L’affirmation nationaliste de l’ADQ lui a occasionné une réplique cinglante, mais prévisible du gouvernement Charest, tandis que le PQ employa une offensive symptomatique du mal-être nationaliste qui le rongeait déjà – un parti souverainiste incapable de souscrire à l’objet même de sa création, c’est-à-dire la défense de la nation canadienne-française. Il subirait, lors des élections générales de 2018, une véritable raclée, une défaite historique. Il est, en 2022, placé sous le respirateur artificiel.
« La ministre de l’Immigration du Québec [du PLQ] et la chef du Parti québécois accusent l’Action démocratique de nourrir les préjugés envers l’immigration en associant le recul du français à Montréal à la hausse du nombre d’immigrants. Les affiches électorales de l’ADQ dans les circonscriptions de Bourget et Pointe-aux-Trembles, en vue des élections du 12 mai, ne sont pas passées inaperçues. Libéraux et péquistes ont dénoncé le parti de Mario Dumont qui lie la hausse du nombre d’immigrants au recul de la langue française à Montréal.
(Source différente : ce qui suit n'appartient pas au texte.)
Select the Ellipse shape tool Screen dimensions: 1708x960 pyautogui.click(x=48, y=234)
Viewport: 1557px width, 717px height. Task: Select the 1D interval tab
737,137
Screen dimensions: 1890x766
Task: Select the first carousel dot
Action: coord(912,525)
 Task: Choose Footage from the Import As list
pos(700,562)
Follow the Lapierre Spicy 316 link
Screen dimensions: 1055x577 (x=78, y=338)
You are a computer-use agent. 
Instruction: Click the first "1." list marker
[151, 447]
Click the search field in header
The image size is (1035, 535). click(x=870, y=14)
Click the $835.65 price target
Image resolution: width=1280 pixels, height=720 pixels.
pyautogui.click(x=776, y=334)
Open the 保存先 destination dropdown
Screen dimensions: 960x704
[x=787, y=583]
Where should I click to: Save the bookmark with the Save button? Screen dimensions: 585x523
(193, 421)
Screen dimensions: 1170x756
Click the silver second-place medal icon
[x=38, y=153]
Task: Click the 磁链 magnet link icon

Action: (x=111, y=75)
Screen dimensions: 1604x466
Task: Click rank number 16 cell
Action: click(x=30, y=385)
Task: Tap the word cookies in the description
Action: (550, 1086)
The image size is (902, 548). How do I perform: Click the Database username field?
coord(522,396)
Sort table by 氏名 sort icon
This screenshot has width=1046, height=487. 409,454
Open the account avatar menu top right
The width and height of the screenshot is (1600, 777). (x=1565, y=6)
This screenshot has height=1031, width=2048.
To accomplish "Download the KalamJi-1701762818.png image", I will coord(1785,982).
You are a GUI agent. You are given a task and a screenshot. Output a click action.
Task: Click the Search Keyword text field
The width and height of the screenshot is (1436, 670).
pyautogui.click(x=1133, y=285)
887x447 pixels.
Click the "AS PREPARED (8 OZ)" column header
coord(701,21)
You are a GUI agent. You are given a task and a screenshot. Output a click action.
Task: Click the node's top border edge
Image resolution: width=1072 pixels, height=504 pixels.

En se référant à l’étude de l’Office québécois de la langue française sur la situation du français à Montréal, le chef de l’ADQ a réagi aux critiques en disant qu’il était normal de questionner le seuil d’immigrants accepté. « Le débat est important et fondamental. On a lu en détail une étude, et elle est appuyée sur le plan scientifique, qui a fait le portrait, et ça fait partie des conclusions. De dire qu’on n’accepte pas une hausse des seuils, que ce n’est pas débattable, moi je n’accepte pas ça. La récente décision du gouvernement de réaugmenter le seuil d’un autre 10 000, pour nous, c’est une erreur. On l’a dit et redit, sans mettre en place des mécanismes, des efforts d’intégration supplémentaires et ce que je vois là-dessus, c’est que le Parti québécois a pris une position très faible. Le Parti québécois n’a pas fait ses devoirs. »
Sur la question de l’immigration, le PQ semble donc sur la même longueur d’onde que les libéraux, et la ministre de l’Immigration du Québec, Yolande James, n’a pas manqué de critiquer l’ADQ, qui alimente, selon elle, les préjugés envers l’immigration [2] ».
[1] Extrait du discours de clôture du conseil général du Parti libéral du Québec de septembre 2007. Source : ledevoir.com.
[2] Extrait d’un article publié le 25 avril 2008 sur : ici.radio-canada.ca.